■ WHAT YOU ARE ASKED TO DO ■
What you produce should be every line from the data that includes "width".

■ RECORDS FOR THE TASK ■

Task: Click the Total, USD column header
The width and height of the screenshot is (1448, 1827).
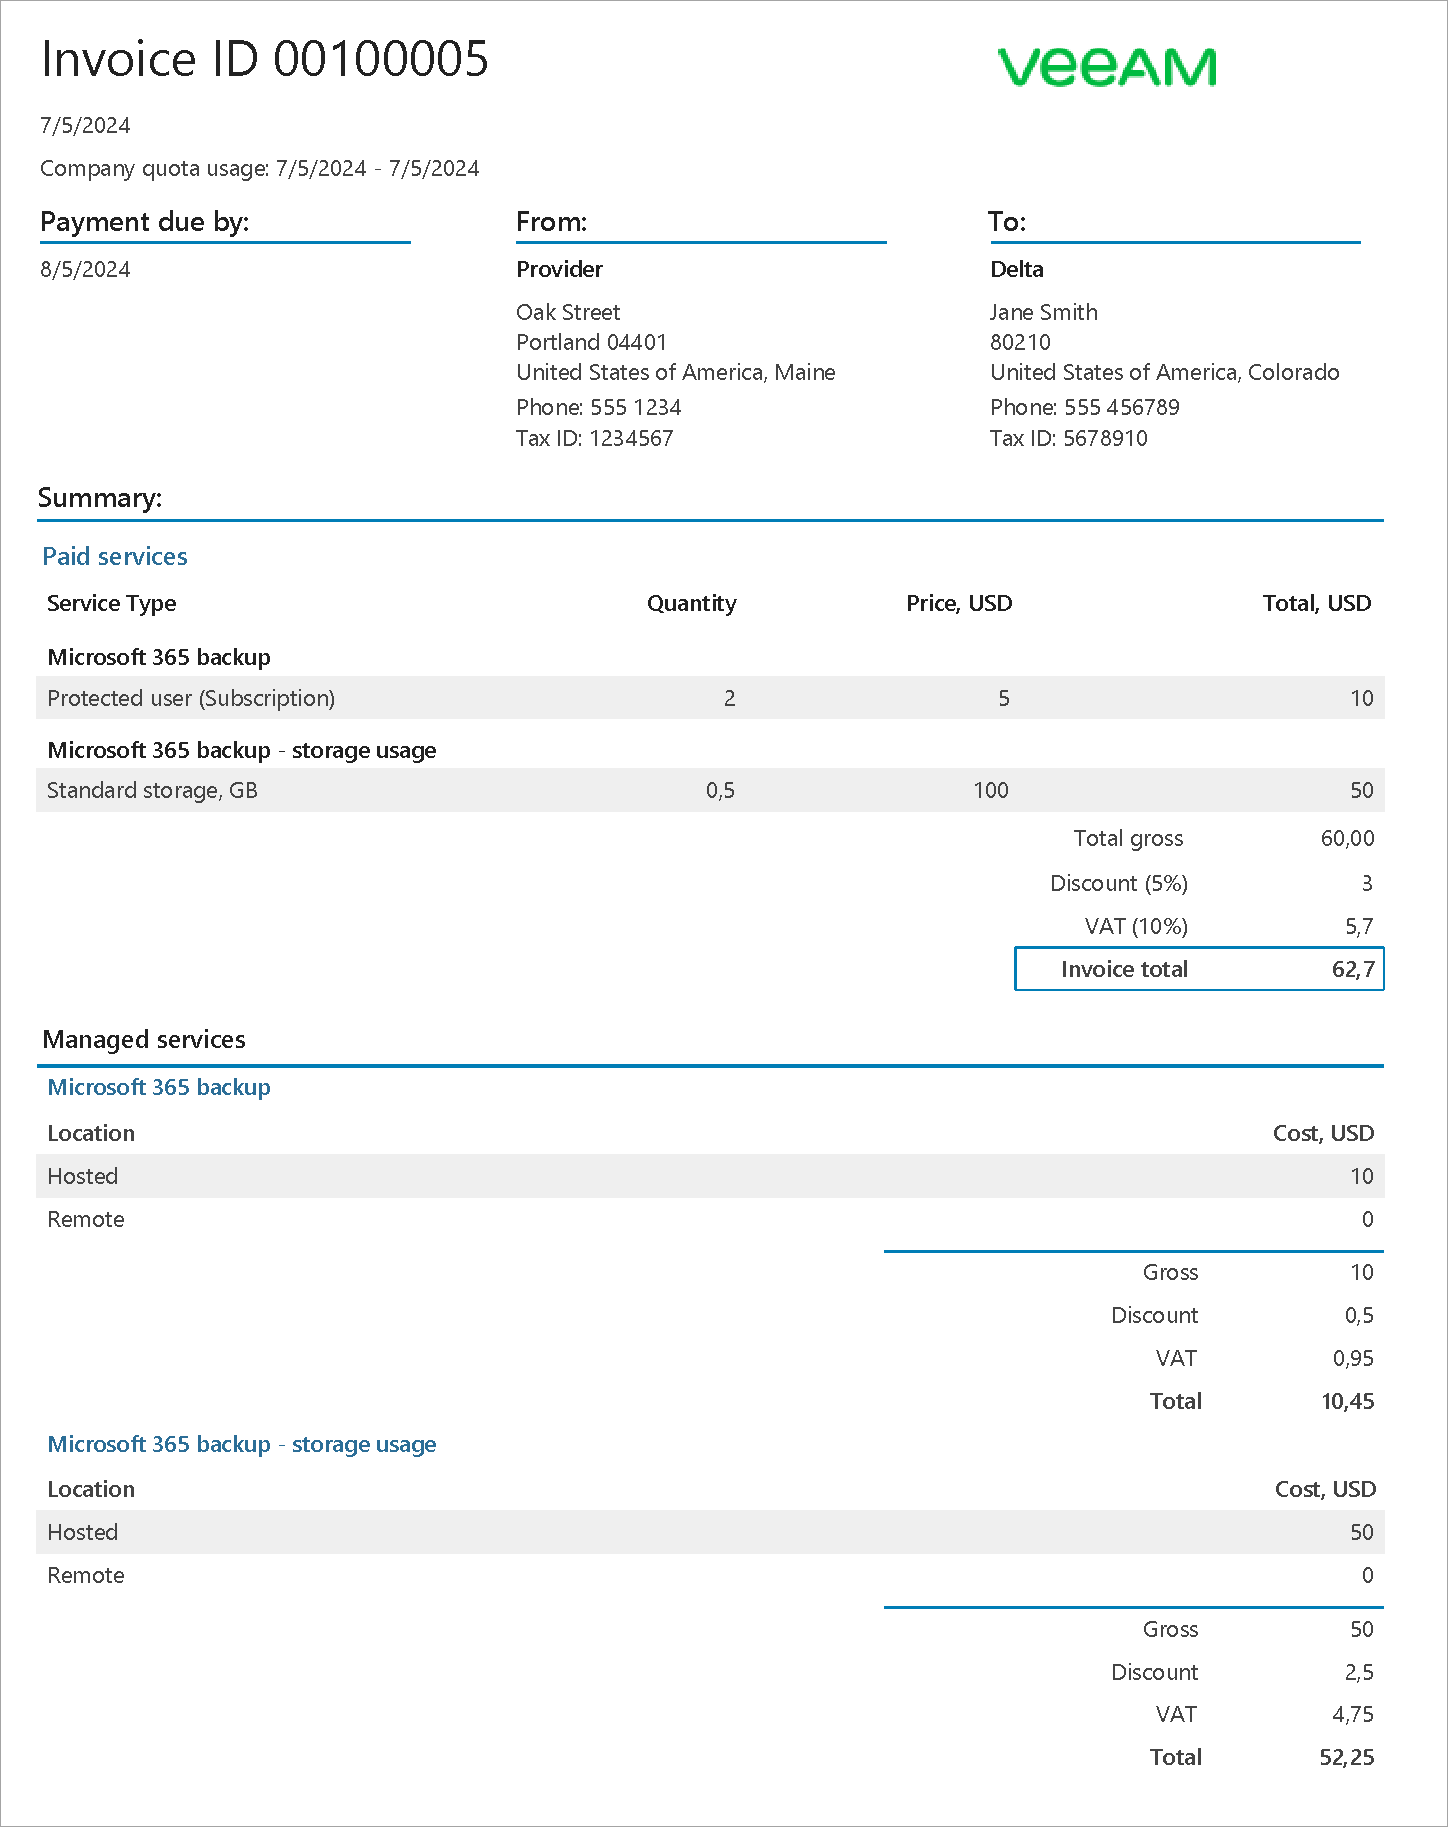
* * *
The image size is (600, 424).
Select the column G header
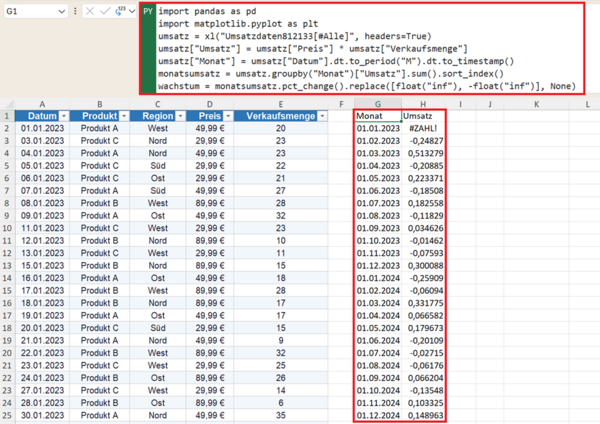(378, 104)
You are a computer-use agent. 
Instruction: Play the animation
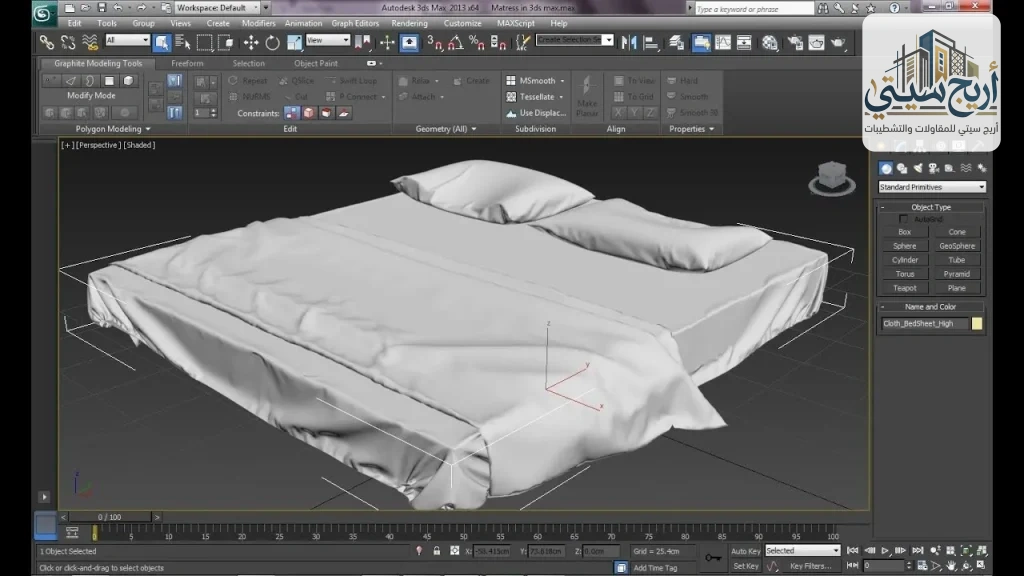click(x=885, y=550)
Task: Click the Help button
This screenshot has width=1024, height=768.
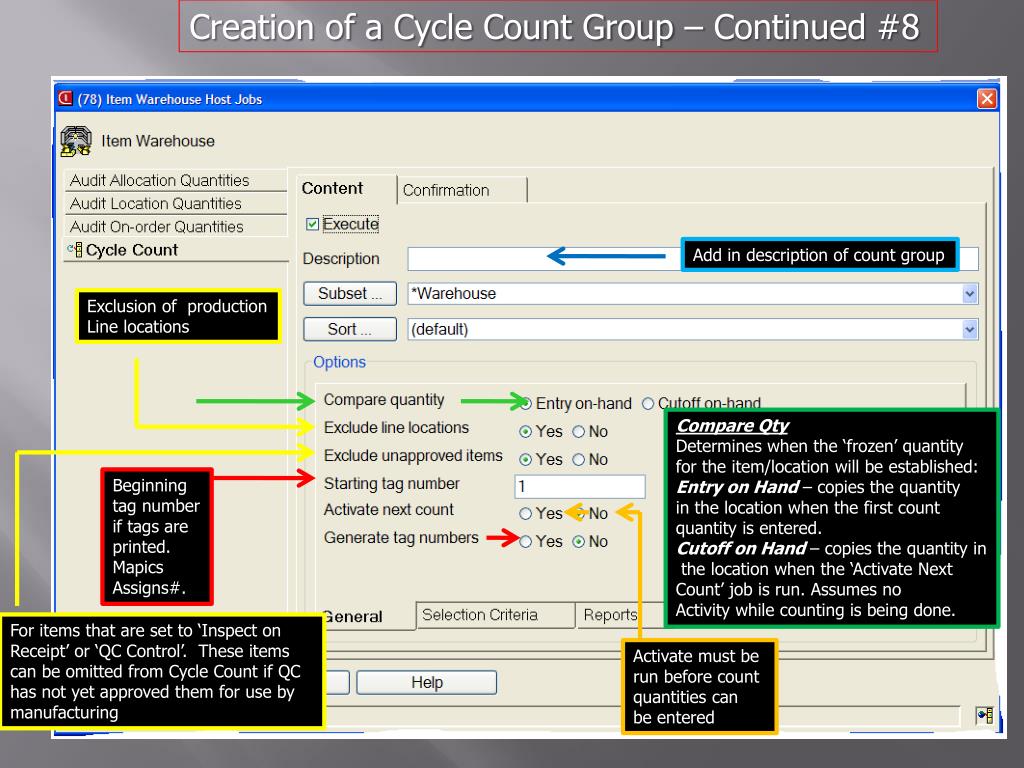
--
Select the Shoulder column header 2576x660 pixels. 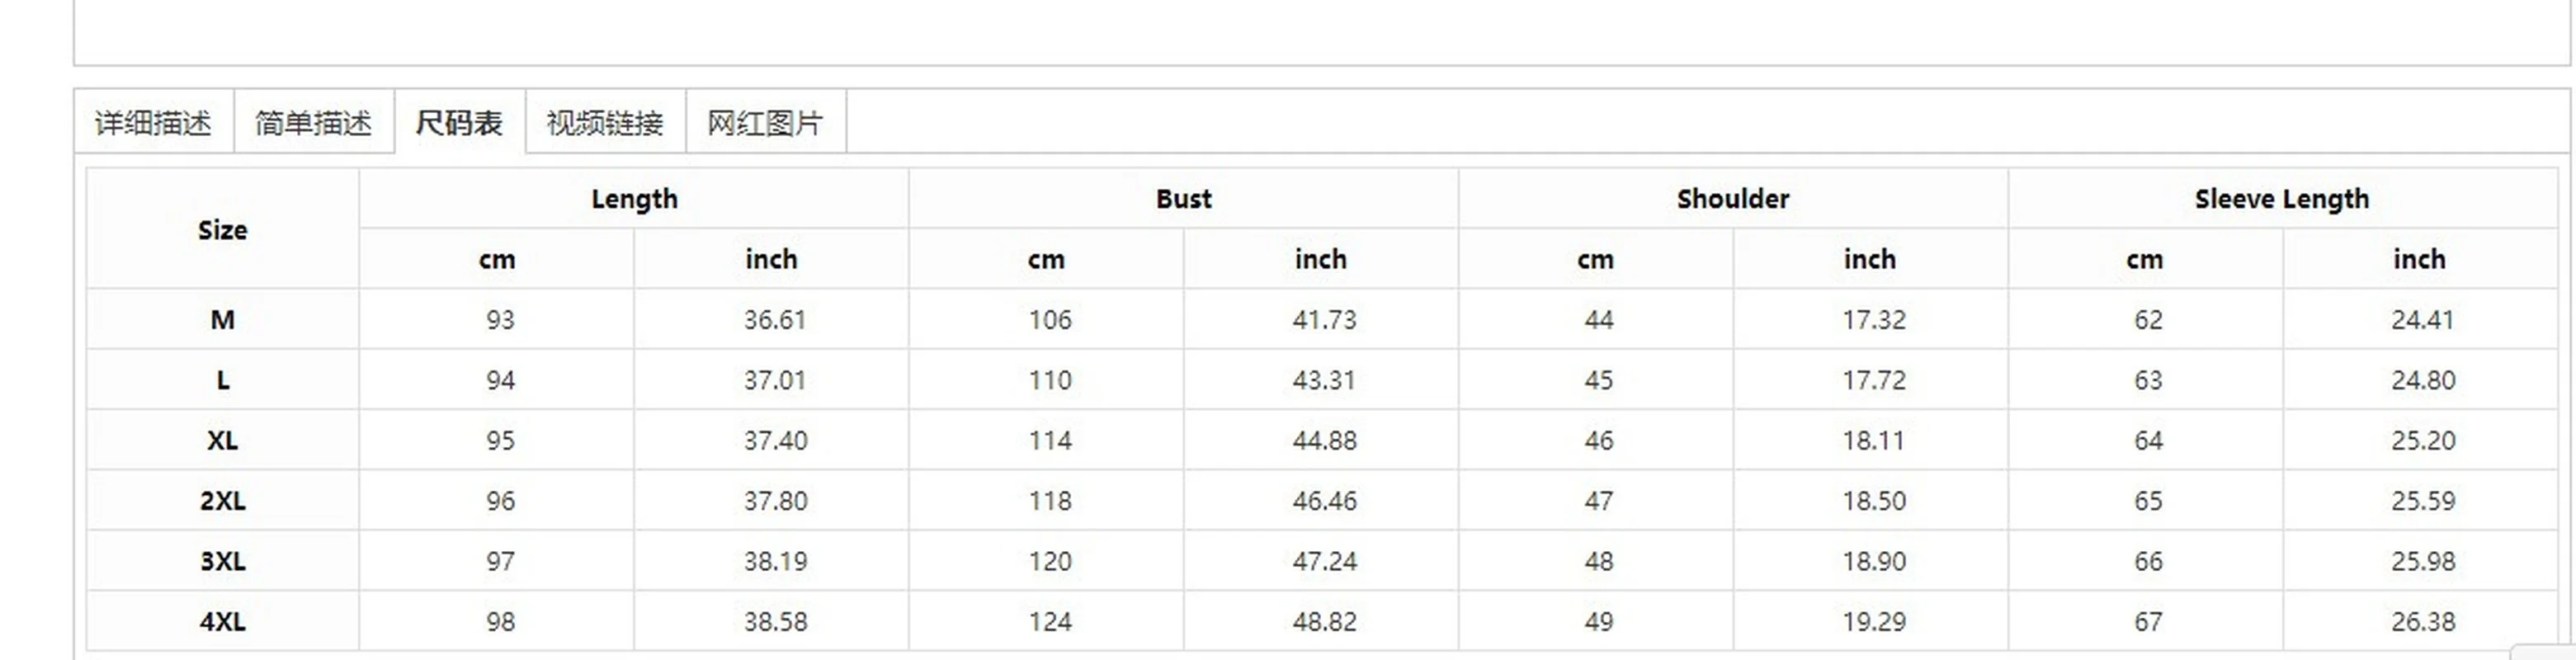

■ YOUR SOLUTION ■
The width and height of the screenshot is (1448, 1827).
This screenshot has width=1024, height=768.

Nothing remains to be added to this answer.